TASK ITEM: Give back an exact copy of the lines in the records below, from the line that has "[img] (90, 45)" through the line that has "Privacy Policy (756, 1730)", and nothing besides.

** Opening RECORDS SUPPLIED block **

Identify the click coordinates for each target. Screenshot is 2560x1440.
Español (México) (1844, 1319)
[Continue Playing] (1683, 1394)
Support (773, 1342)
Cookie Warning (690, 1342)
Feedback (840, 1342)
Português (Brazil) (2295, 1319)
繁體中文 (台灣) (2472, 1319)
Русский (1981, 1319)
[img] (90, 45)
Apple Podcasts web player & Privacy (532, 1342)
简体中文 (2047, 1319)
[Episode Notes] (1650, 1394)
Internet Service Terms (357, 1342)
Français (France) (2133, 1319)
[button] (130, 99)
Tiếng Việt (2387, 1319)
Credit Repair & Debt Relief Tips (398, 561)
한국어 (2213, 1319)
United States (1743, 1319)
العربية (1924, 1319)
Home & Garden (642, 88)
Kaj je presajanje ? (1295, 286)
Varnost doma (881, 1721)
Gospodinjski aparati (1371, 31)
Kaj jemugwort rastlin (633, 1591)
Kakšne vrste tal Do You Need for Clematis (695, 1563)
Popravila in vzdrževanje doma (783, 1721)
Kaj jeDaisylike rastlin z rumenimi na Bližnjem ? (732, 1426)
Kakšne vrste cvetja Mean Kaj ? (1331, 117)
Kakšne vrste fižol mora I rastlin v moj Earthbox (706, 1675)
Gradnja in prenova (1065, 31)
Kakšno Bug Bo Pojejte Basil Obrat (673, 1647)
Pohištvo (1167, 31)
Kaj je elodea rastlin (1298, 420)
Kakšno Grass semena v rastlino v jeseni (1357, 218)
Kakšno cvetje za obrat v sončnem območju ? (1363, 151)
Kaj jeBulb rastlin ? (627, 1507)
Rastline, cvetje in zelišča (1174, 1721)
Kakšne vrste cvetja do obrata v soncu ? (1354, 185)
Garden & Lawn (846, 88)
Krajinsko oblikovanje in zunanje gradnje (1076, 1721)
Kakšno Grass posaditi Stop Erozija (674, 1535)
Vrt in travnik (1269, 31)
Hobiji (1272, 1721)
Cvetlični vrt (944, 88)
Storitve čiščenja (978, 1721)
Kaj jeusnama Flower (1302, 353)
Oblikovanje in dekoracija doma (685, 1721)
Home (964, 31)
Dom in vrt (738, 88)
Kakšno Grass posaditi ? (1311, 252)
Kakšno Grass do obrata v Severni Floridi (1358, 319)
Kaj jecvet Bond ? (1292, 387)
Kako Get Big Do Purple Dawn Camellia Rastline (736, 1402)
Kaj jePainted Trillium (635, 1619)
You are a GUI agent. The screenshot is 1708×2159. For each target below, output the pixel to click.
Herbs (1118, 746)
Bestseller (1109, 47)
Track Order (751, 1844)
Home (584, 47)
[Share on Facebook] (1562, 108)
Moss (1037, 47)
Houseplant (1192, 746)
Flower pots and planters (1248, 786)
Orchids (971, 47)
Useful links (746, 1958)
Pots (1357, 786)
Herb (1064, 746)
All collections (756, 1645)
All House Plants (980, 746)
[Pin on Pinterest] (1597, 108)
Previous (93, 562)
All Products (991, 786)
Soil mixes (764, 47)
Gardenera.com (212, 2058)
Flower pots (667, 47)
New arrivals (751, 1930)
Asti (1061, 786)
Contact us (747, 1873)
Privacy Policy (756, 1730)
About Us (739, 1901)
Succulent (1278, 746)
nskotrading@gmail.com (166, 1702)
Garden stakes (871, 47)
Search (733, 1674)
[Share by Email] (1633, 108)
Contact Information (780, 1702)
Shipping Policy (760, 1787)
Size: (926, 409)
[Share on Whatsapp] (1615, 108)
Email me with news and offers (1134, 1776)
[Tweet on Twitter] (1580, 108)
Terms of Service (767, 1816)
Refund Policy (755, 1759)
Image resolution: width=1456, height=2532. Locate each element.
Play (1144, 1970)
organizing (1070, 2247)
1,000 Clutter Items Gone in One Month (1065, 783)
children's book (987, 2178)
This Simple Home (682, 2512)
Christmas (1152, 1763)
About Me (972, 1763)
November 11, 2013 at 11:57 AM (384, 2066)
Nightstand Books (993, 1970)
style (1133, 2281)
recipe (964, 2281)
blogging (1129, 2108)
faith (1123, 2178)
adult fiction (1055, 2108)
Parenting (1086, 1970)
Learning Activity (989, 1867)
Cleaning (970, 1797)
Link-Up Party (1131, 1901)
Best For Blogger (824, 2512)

** Closing RECORDS SUPPLIED block **

SOLUTION FOR THIS TASK:
[img] (90, 45)
Apple Podcasts web player & Privacy (532, 1342)
简体中文 (2047, 1319)
[Episode Notes] (1650, 1394)
Internet Service Terms (357, 1342)
Français (France) (2133, 1319)
[button] (130, 99)
Tiếng Việt (2387, 1319)
Credit Repair & Debt Relief Tips (398, 561)
한국어 (2213, 1319)
United States (1743, 1319)
العربية (1924, 1319)
Home & Garden (642, 88)
Kaj je presajanje ? (1295, 286)
Varnost doma (881, 1721)
Gospodinjski aparati (1371, 31)
Kaj jemugwort rastlin (633, 1591)
Kakšne vrste tal Do You Need for Clematis (695, 1563)
Popravila in vzdrževanje doma (783, 1721)
Kaj jeDaisylike rastlin z rumenimi na Bližnjem ? (732, 1426)
Kakšne vrste cvetja Mean Kaj ? (1331, 117)
Kakšne vrste fižol mora I rastlin v moj Earthbox (706, 1675)
Gradnja in prenova (1065, 31)
Kakšno Bug Bo Pojejte Basil Obrat (673, 1647)
Pohištvo (1167, 31)
Kaj je elodea rastlin (1298, 420)
Kakšno Grass semena v rastlino v jeseni (1357, 218)
Kakšno cvetje za obrat v sončnem območju ? (1363, 151)
Kaj jeBulb rastlin ? (627, 1507)
Rastline, cvetje in zelišča (1174, 1721)
Kakšne vrste cvetja do obrata v soncu ? (1354, 185)
Garden & Lawn (846, 88)
Krajinsko oblikovanje in zunanje gradnje (1076, 1721)
Kakšno Grass posaditi Stop Erozija (674, 1535)
Vrt in travnik (1269, 31)
Hobiji (1272, 1721)
Cvetlični vrt (944, 88)
Storitve čiščenja (978, 1721)
Kaj jeusnama Flower (1302, 353)
Oblikovanje in dekoracija doma (685, 1721)
Home (964, 31)
Dom in vrt (738, 88)
Kakšno Grass posaditi ? (1311, 252)
Kakšno Grass do obrata v Severni Floridi (1358, 319)
Kaj jecvet Bond ? (1292, 387)
Kako Get Big Do Purple Dawn Camellia Rastline (736, 1402)
Kaj jePainted Trillium (635, 1619)
You are a GUI agent. The screenshot is 1708×2159. For each target below, output the pixel to click.
Herbs (1118, 746)
Bestseller (1109, 47)
Track Order (751, 1844)
Home (584, 47)
[Share on Facebook] (1562, 108)
Moss (1037, 47)
Houseplant (1192, 746)
Flower pots and planters (1248, 786)
Orchids (971, 47)
Useful links (746, 1958)
Pots (1357, 786)
Herb (1064, 746)
All collections (756, 1645)
All House Plants (980, 746)
[Pin on Pinterest] (1597, 108)
Previous (93, 562)
All Products (991, 786)
Soil mixes (764, 47)
Gardenera.com (212, 2058)
Flower pots (667, 47)
New arrivals (751, 1930)
Asti (1061, 786)
Contact us (747, 1873)
Privacy Policy (756, 1730)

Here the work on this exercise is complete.